WORK TO COMPLETE
Among the following entries, how many lines hold the string "height"? State only the number.

MATERIAL FOR THIS TASK
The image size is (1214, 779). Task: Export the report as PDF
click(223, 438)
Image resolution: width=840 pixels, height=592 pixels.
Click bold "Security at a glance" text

==

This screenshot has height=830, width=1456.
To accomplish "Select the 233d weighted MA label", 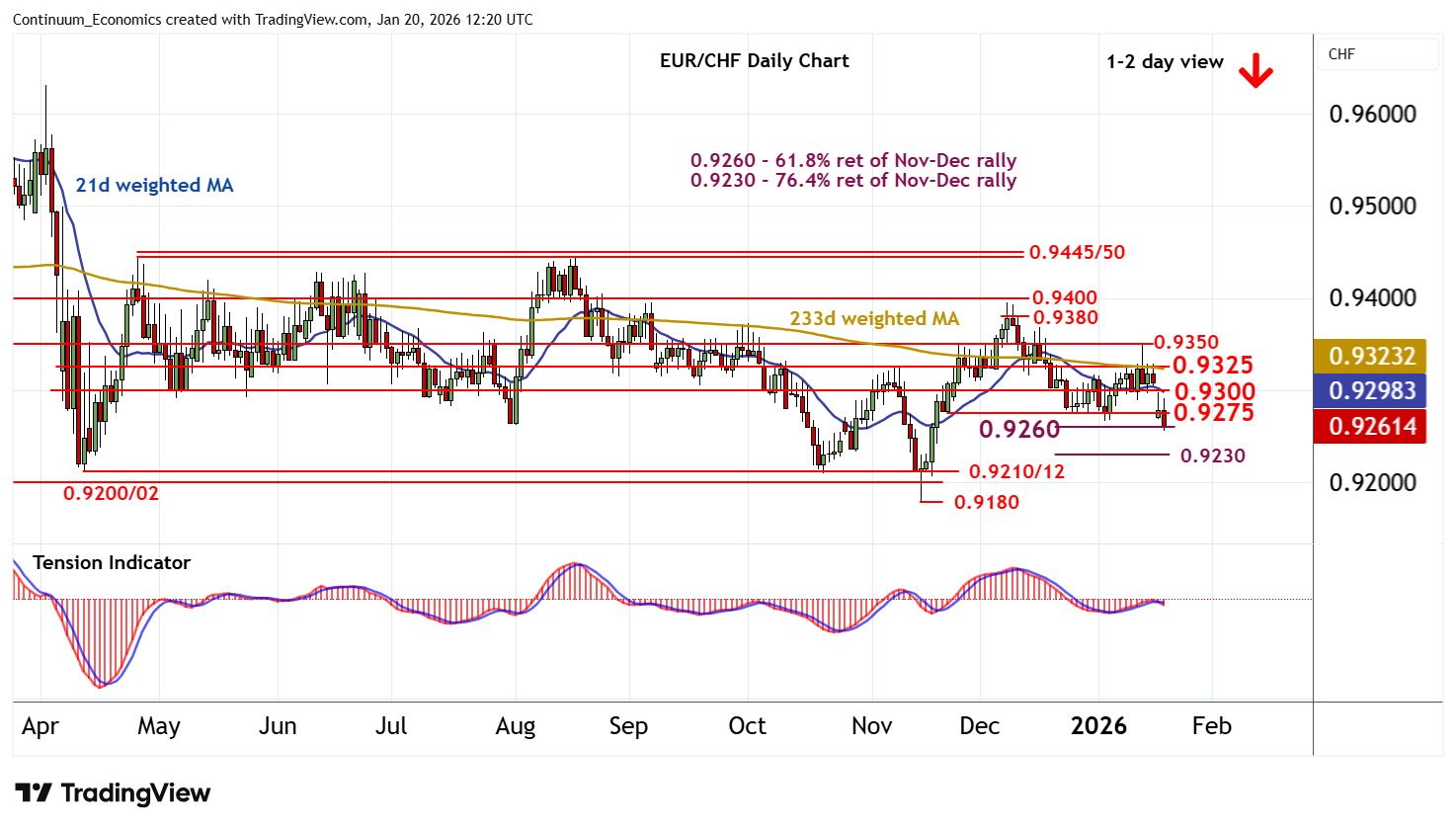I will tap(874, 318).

OUTPUT BELOW
2